(Input material)

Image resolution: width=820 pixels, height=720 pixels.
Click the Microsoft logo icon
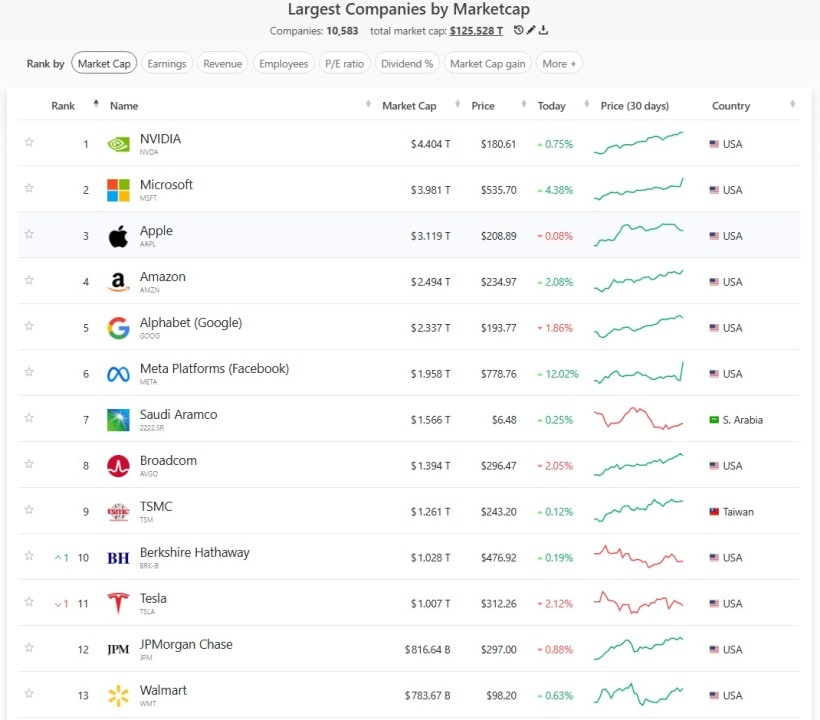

(End Input material)
(Input material)

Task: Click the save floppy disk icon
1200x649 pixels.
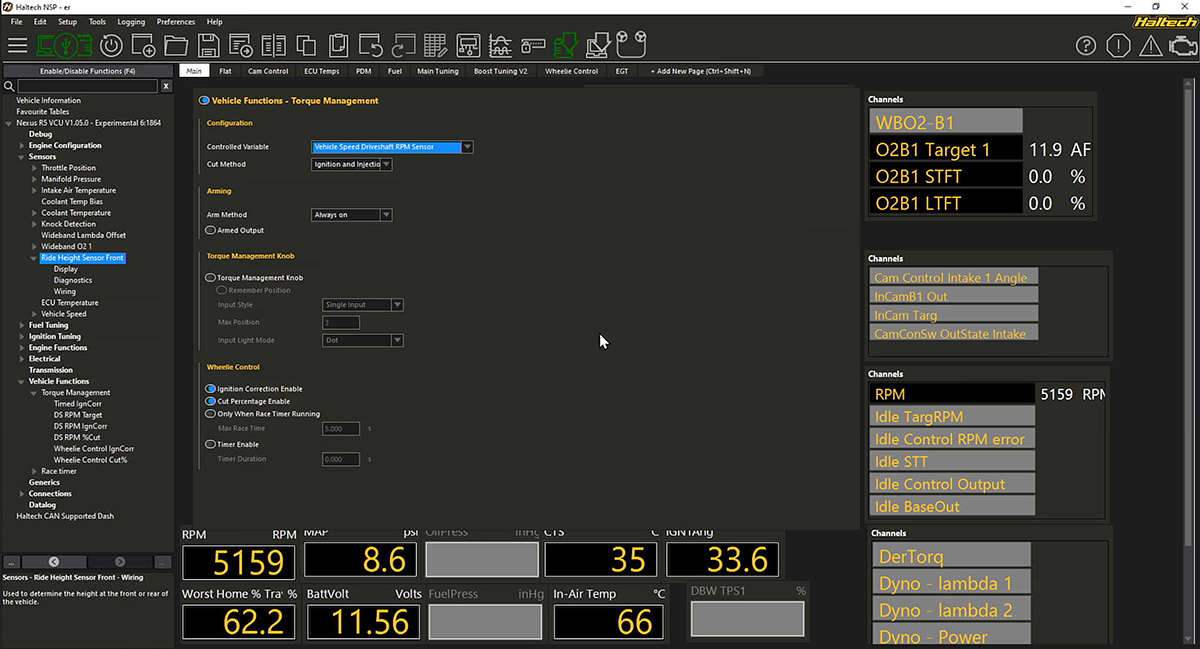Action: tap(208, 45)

(End Input material)

If a line in the listing holds the word "icon", copy it out.

Click the Microsoft logo icon
Task: Click the save floppy disk icon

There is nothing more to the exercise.